EXERCISE REQUIREMENTS: Which lines below contain the word "Facebook"? Copy each of them.

MATERIAL PROVIDED:

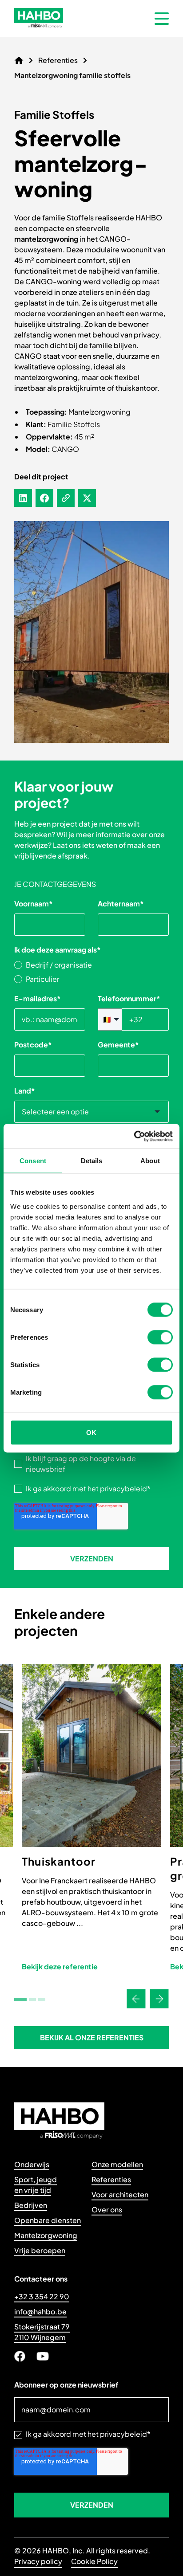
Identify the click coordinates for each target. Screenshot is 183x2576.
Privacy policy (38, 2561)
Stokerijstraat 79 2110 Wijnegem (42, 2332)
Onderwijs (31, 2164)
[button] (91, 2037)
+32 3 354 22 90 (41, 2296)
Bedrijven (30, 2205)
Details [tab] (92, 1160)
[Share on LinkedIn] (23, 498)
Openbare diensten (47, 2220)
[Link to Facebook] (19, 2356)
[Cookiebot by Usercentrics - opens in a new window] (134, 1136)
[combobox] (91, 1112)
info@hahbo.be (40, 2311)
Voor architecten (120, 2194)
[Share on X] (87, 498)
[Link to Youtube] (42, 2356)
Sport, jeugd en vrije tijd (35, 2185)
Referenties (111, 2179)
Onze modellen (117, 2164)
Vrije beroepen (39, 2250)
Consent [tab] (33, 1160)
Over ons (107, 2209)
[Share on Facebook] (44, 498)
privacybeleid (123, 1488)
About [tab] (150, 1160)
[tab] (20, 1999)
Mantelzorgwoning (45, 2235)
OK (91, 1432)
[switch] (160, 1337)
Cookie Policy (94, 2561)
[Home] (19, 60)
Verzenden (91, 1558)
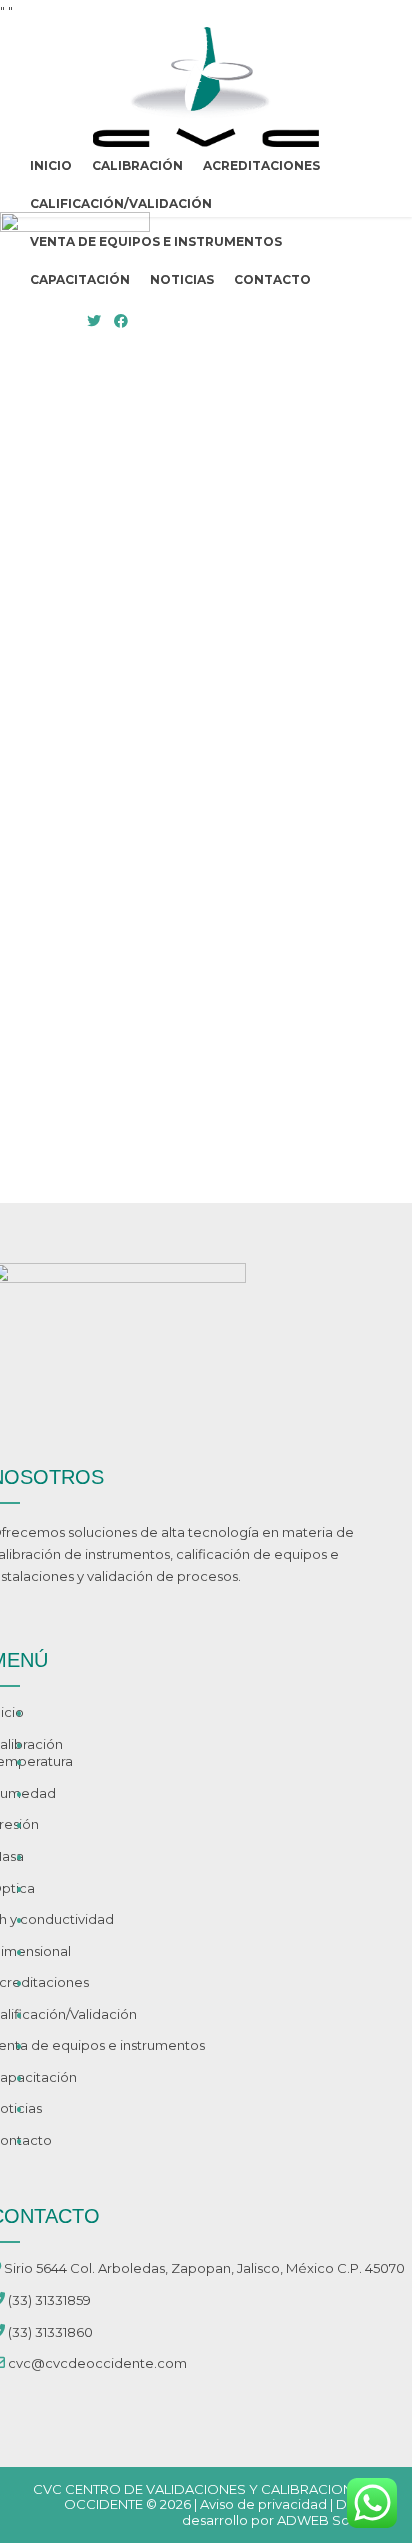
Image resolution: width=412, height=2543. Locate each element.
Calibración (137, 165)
...
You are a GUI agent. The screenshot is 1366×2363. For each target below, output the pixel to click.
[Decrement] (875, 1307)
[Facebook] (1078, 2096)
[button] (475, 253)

ANSWER:
[Link to Facebook] (19, 2356)
[Share on Facebook] (44, 498)
[Facebook] (1078, 2096)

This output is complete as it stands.